THE EAGLES' running game is broken. No one with functioning vision who has watched DeMarco Murray run into a brick wall the last two games, including the team's head coach, the team's offensive linemen and Murray himself will disagree with that point.
The million-dollar question is what's wrong with it and can it be fixed.
"Everything happened so fast I can't even tell you what happened," right tackle Lane Johnson said after the Eagles rushed for just 7 yards - that's right, 7 yards - on 17 carries in yesterday's ugly 20-10 loss to the Cowboys. "We need to go back and look at the film and see where we messed up. But it comes down to execution. That's what it was."
Murray, who led the league in rushing last season when he was with the Cowboys, rushed for 2 yards on 13 carries against his former team.
This came six days after he was held to just 9 yards on eight carries in the Eagles' 26-24 Week 1 loss to the Falcons.
That's 11 yards on 21 carries in two games. Not exactly what they had in mind from him when they signed him to a five-year, $40 million deal with $18 million in guarantees in March.
But don't blame Murray. He's a very good running back, but he's not Houdini. From the first quarter to the last, the Cowboys' front seven was slicing through the gaps between the Eagles' offensive linemen and getting into the backfield.
Murray had nowhere to run. Neither did the Eagles' other two running backs, Darren Sproles (one carry, minus-4 yards) or Ryan Mathews (one carry, 0 yards).
"Offensively, we weren't in sync," Murray said. "We just couldn't get anything going. Individually, collectively, we've got to make it work. You've got to look yourself in the mirror, watch the film tomorrow and go from there."
Murray was tackled for losses on five of his 13 carries yesterday, including three in a row in the third quarter for minus-6, minus-5 and minus-5 yards.
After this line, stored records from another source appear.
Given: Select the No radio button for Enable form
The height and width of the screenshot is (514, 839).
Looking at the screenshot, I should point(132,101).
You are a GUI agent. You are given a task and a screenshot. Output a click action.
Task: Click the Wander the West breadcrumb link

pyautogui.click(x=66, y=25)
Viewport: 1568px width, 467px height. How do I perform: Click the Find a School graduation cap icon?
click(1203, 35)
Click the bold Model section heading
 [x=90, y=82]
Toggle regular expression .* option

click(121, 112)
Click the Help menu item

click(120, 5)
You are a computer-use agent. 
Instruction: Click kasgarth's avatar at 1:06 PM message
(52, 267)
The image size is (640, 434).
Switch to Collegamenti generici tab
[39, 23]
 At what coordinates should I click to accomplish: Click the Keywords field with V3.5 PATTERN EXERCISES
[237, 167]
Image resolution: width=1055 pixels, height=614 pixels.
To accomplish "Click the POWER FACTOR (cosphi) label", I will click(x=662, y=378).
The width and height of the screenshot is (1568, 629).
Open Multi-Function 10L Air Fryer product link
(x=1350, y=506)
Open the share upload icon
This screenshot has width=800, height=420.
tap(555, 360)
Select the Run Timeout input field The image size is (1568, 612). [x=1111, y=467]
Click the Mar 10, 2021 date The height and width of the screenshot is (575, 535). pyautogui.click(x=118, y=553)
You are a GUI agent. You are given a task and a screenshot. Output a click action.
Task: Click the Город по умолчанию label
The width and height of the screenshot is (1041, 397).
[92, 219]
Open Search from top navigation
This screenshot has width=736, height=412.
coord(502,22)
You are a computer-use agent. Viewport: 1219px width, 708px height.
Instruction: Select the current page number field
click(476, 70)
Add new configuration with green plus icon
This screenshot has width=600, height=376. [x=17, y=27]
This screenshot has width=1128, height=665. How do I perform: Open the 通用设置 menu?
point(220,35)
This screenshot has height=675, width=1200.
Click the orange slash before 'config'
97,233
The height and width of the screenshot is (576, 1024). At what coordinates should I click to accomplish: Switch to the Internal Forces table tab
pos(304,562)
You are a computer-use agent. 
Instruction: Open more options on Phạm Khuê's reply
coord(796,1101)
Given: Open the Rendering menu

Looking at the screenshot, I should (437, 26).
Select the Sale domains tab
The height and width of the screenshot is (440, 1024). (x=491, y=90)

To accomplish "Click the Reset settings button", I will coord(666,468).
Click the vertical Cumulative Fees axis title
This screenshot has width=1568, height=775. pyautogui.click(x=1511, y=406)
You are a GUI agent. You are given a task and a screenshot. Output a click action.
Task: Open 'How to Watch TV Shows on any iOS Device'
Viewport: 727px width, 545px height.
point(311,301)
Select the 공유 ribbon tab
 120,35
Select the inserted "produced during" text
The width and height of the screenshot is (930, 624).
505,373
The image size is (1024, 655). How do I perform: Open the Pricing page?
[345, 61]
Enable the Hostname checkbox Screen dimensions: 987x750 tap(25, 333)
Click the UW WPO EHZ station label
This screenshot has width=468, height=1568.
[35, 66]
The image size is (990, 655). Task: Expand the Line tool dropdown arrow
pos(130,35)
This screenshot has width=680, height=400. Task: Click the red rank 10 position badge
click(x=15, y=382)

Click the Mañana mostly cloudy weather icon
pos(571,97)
"We couldn't get anything started," coach Chip Kelly said after the game. "I don't think the running backs even really had time to assess if there was a hole. Too much penetration up front. Too many guys in the backfield.
"We just didn't block them. It wasn't a very difficult (defensive) scheme. They ran four down linemen, three linebackers. They didn't have extra guys in the box. We just couldn't block the defensive line tonight."
Which begs the question why. Did Kelly screw up big time when he released veteran guards Evan Mathis and Todd Herremans and replaced them with journeymen Allen Barbre and Andrew Gardner?
Or have opposing defenses simply figured out the secret to Kelly's zone-running game?
"They were getting a lot of penetration with their stunts," Johnson said. "I think that's what caused a lot of the tackles for loss. They pretty much stopped our inside zone and were trying to spill it backwards to the backside.
"Even when we tried to run our outside zone at times, they got penetration on that too. They pretty much just shut it down."
Kelly wasn't ready to discount any possibility after the game. Asked if he has the right people in there on the offensive line, he said, "We'll see. We'll see. We've got to assess everything."
Two years ago, when LeSean McCoy won the league rushing title and their quarterback, Nick Foles, put up the third best passer rating in league history, the Eagles' offensive line was regarded as one of the NFL's best.
Mathis and Herremans are gone from that group, but they still have three very highly regarded players left in Johnson, seven-time Pro Bowl left tackle Jason Peters and center Jason Kelce. So what is going on?
"Obviously, missed blocks were a huge part of it today," said Kelce. "I'd like to say they did something different than what we expected. I don't think they did, but I don't know. I've got to go back and look at the film.
"All I know is (the blocking) was very, very inconsistent. No, check that. It was consistently bad."
Kelce does have a pretty good idea of what he's going to see when he looks at the film.
"At times they were playing downhill very aggressively," he said. "At other times they weren't. They were moving the front up all game. We knew they were going to move the front up because that's something they've done (in the past). I thought we had a good beat on that as well. But we just never got going."
It would be easy to lay all the blame on the two new guards, Barbre and Gardner. But the truth is, everybody up front has struggled in these first two games.
"Right now, I'm not playing well," Kelce said. "It doesn't matter who's next to me if I'm not getting my job done. So I don't think (the two new guards) have much to do with the reason we're struggling. We're just not getting it done collectively."
Murray had five catches for 53 yards yesterday. But the Eagles didn't sign him away from the Cowboys to catch passes. They signed him to run the ball and gain a lot of yards.
He had one run of more than 3 yards against the Cowboys. That was for 9 yards late in the game with Dallas up by an insurmountable 17 points.
That gave the Eagles a first down at the Dallas 3-yard line. But when Murray tried to run the ball in two plays later from the 1, he was stopped for no gain. Just like Mathews was on that important third-and-1 late in the Falcons game.
"Right now, it doesn't matter who the running back is," Kelce said. "We're not doing anything up front to give him an opportunity. We've got to get this fixed up front. Blocking assignments, double-teams, whatever it is. We've got to get it fixed."